Question about egg size and frequency

Discussion in 'Chicken Behaviors and Egglaying' started by ChlorophyllChick, Sep 2, 2011.

  1. ChlorophyllChick

    ChlorophyllChick Out Of The Brooder

    35
    0
    32
    May 27, 2011
    We have 2 white leghorns and 3 red sex links. One white leghorn is not laying yet, but all the others are, they started about 2 weeks ago. The white leghorn laid our first egg and all 3 red sex links started within a few days of that. We get 2-3 brown eggs every day and some have gotten quite large so that they are about the size of store bought eggs. However we are only getting one white egg every other day and they are still very small. I thought white leghorns were supposed to be excellent layers, is this normal when they are first starting out? How long does it typically take for their eggs to increase in size? Is it normal that she is only laying every other day while the others are laying almost every day? All are healthy and well fed.
     
  2. Karen09

    Karen09 Chillin' With My Peeps

    200
    1
    111
    Jun 27, 2009
    Wyoming, New York
    Our leghorn pullets started out smaller and sometimes shell-less (which were interesting) and began laying at 16 - 17 weeks but we had 6 and only got about 3 eggs per day at first.
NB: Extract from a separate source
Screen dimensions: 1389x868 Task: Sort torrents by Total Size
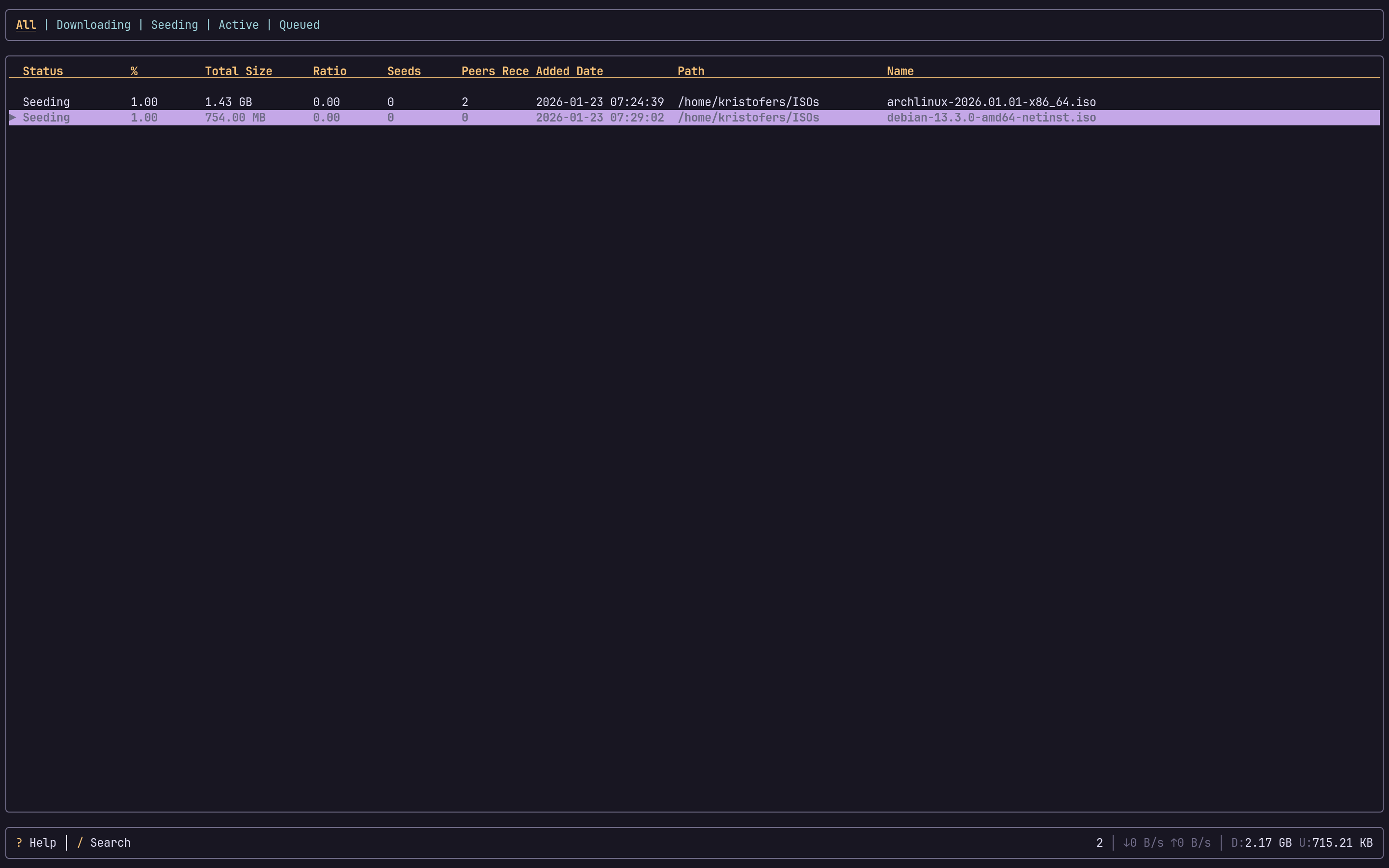click(238, 70)
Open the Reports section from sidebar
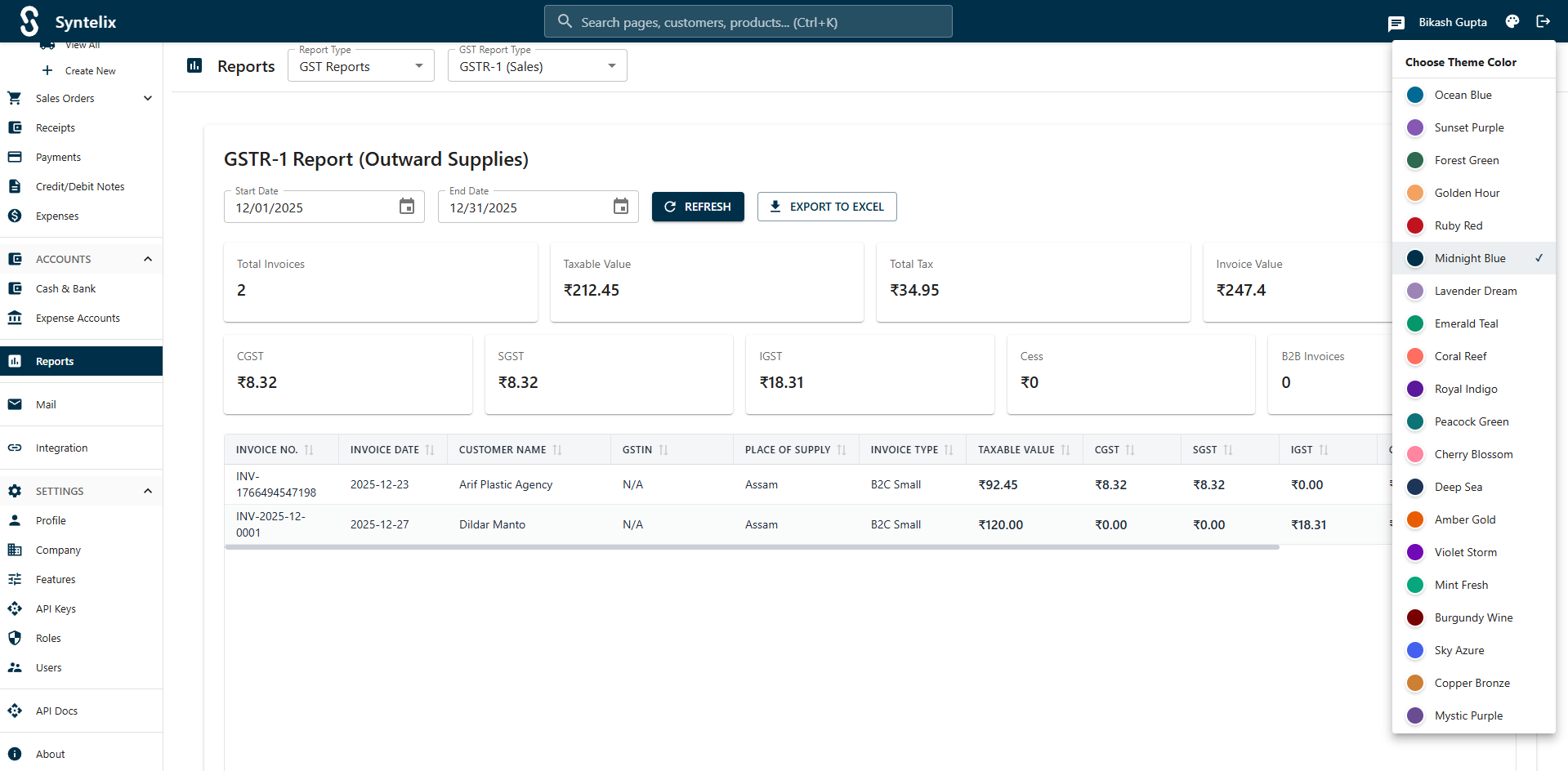The width and height of the screenshot is (1568, 771). (x=54, y=361)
By the time they were 25 weeks, we were getting 4 - 5 per day and then by 6 months, 4 - 6 per day. Do you have them under a light for 14 hours? They need 14 hours of daylight to be laying at their maximum capacity so we would supplement with a light early in the morning and then in the evening to keep it light for 14 hours. Since then, we just let natural sunlight so we do not get as many eggs per day but they lay longer and do not "burn out" as quickly. You might be getting some double yolkers also as they learn how to lay.
     
  3. WoodlandWoman

    WoodlandWoman Overrun With Chickens

    5,719
    43
    283
    May 8, 2007
    Wisconsin
    They usually do start out laying smaller eggs. The eggs will get larger as they mature.